• TASK BRIEF
Can you write out the records starting at the line containing "The width and height of the screenshot is (1272, 469)." and ending at the line containing "Action: 528,315", with nothing else?

• DATASET CONTENT
****************

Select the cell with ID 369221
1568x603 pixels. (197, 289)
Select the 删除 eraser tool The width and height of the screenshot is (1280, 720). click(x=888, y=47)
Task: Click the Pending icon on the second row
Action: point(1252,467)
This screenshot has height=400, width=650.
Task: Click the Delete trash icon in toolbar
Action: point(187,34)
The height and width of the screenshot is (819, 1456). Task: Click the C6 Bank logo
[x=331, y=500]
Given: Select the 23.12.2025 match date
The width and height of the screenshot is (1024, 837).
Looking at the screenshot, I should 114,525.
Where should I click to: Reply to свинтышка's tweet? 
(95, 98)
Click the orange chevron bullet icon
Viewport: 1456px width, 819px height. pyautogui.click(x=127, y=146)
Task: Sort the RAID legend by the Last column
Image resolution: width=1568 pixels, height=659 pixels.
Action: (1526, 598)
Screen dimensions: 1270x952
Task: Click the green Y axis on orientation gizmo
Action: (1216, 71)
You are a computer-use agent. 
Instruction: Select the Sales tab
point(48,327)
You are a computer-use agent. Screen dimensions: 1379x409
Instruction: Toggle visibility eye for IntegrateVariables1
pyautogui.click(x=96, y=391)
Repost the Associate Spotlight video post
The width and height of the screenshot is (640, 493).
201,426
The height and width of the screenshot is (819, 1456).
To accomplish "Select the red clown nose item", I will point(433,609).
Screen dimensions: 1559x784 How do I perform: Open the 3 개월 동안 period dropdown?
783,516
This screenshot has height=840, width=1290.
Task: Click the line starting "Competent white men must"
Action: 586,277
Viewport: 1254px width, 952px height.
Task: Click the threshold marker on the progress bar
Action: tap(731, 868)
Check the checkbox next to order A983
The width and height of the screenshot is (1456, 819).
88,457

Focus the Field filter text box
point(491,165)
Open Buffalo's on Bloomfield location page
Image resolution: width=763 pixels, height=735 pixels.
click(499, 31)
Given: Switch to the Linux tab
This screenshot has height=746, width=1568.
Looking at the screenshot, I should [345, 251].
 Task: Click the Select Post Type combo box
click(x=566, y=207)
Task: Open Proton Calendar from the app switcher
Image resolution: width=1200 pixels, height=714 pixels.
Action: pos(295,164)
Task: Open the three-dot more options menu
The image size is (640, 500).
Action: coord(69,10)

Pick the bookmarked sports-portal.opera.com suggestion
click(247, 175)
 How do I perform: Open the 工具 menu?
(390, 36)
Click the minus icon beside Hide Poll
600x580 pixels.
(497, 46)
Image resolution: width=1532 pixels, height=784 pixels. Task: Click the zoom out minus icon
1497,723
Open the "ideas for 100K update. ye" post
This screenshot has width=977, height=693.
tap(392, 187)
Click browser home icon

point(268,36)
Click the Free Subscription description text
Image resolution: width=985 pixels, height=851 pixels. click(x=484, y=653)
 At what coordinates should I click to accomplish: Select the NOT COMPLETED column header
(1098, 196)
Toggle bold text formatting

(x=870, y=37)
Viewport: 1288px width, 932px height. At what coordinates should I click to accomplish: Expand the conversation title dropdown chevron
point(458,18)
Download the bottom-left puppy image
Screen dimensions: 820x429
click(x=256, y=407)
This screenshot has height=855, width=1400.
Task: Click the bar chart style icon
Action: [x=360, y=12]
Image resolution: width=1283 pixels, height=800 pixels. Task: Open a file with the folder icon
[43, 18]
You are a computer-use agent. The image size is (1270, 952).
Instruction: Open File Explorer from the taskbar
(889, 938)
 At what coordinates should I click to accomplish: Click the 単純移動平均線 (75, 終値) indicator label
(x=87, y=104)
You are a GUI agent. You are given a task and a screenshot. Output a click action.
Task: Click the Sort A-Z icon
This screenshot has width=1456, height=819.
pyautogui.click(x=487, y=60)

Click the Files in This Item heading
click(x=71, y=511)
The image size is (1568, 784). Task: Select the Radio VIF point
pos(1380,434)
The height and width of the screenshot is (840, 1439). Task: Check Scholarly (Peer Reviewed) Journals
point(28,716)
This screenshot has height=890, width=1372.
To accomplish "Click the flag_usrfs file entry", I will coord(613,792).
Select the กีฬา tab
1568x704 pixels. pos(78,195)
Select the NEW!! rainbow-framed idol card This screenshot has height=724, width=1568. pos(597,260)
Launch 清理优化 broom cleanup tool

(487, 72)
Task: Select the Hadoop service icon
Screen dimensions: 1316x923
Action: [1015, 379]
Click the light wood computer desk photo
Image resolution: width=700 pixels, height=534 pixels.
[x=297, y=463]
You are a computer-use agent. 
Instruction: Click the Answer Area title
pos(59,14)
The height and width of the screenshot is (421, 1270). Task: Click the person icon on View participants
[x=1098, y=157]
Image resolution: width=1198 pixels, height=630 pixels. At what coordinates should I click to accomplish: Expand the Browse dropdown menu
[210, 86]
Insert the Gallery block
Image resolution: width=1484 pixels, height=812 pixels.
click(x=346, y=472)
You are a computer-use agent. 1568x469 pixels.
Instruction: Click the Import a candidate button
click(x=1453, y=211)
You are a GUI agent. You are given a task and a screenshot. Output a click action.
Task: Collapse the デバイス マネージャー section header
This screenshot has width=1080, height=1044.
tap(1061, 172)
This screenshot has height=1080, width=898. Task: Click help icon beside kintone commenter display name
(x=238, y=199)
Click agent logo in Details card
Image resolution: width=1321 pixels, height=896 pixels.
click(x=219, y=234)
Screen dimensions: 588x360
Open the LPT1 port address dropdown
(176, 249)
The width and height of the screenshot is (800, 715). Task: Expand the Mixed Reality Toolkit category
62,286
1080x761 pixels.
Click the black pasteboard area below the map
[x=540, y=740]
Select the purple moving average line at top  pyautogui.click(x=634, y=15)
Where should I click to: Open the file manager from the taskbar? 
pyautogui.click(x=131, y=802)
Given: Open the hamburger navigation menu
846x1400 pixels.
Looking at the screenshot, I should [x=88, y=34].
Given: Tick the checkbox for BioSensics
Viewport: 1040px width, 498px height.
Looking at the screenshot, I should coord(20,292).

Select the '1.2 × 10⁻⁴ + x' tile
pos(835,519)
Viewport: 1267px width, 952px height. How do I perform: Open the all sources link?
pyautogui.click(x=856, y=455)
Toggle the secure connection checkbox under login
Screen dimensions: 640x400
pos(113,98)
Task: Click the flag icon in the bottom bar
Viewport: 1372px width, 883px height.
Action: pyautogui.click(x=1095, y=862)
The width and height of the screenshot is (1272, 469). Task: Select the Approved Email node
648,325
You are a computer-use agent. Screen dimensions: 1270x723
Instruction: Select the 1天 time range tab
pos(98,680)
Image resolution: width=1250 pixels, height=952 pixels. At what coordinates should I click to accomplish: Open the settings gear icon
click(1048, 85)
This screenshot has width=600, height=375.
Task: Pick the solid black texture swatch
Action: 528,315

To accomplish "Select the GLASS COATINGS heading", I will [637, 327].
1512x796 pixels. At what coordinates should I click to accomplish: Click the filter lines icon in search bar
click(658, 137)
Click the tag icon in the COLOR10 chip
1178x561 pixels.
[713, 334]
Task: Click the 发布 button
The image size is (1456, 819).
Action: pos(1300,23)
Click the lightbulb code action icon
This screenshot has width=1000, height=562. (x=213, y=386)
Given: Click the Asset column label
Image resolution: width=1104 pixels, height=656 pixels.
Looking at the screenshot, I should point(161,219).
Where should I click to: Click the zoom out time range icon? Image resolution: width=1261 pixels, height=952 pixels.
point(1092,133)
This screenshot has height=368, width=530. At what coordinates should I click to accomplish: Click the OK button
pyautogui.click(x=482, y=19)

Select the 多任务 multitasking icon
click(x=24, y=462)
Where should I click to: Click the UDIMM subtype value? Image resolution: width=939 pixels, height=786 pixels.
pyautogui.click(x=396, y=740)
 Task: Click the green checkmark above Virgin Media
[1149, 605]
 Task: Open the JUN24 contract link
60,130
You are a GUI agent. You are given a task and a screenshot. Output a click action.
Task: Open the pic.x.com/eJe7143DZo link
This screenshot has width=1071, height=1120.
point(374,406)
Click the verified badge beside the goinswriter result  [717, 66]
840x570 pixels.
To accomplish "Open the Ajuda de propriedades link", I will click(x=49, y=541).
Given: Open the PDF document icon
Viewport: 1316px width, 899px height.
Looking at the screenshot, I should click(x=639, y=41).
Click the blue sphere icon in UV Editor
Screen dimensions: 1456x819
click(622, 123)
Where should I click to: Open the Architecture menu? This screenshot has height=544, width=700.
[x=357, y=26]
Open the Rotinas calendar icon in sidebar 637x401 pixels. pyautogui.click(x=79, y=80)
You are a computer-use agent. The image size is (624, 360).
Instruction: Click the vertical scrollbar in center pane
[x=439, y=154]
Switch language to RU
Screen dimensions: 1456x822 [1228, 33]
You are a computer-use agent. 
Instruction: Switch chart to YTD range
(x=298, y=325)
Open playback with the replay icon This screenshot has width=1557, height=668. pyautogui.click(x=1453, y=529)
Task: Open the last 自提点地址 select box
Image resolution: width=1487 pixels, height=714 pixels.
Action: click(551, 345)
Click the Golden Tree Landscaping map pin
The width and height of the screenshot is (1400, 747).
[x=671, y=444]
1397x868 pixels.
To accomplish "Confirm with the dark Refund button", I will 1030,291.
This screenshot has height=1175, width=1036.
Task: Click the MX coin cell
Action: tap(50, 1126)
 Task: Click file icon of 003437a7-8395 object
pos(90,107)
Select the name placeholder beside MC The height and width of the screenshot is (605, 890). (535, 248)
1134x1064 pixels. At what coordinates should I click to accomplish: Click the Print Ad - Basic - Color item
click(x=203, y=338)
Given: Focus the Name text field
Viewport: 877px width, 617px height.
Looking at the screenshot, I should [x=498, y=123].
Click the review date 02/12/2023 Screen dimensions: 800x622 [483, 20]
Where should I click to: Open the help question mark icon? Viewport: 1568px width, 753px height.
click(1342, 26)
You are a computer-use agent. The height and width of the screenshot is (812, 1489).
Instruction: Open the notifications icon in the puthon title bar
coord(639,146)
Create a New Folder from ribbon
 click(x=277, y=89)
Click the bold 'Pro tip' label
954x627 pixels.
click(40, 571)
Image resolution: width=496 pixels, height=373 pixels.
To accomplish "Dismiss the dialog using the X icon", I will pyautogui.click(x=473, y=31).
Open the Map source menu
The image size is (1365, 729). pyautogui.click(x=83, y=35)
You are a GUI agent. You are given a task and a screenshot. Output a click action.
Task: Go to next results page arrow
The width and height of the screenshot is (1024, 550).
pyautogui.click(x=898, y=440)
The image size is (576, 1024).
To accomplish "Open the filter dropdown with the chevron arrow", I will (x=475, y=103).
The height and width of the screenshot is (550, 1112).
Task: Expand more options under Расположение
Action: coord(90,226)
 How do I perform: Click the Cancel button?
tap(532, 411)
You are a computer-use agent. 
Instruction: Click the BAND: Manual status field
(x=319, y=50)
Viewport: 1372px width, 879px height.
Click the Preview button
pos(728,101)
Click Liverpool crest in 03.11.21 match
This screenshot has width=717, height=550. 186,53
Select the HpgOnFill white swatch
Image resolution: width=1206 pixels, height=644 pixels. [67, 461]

****************

• RESULT FOR THIS TASK
The width and height of the screenshot is (1272, 469). Task: Select the Approved Email node
648,325
You are a computer-use agent. Screen dimensions: 1270x723
Instruction: Select the 1天 time range tab
pos(98,680)
Image resolution: width=1250 pixels, height=952 pixels. At what coordinates should I click to accomplish: Open the settings gear icon
click(1048, 85)
This screenshot has width=600, height=375.
Task: Pick the solid black texture swatch
Action: 528,315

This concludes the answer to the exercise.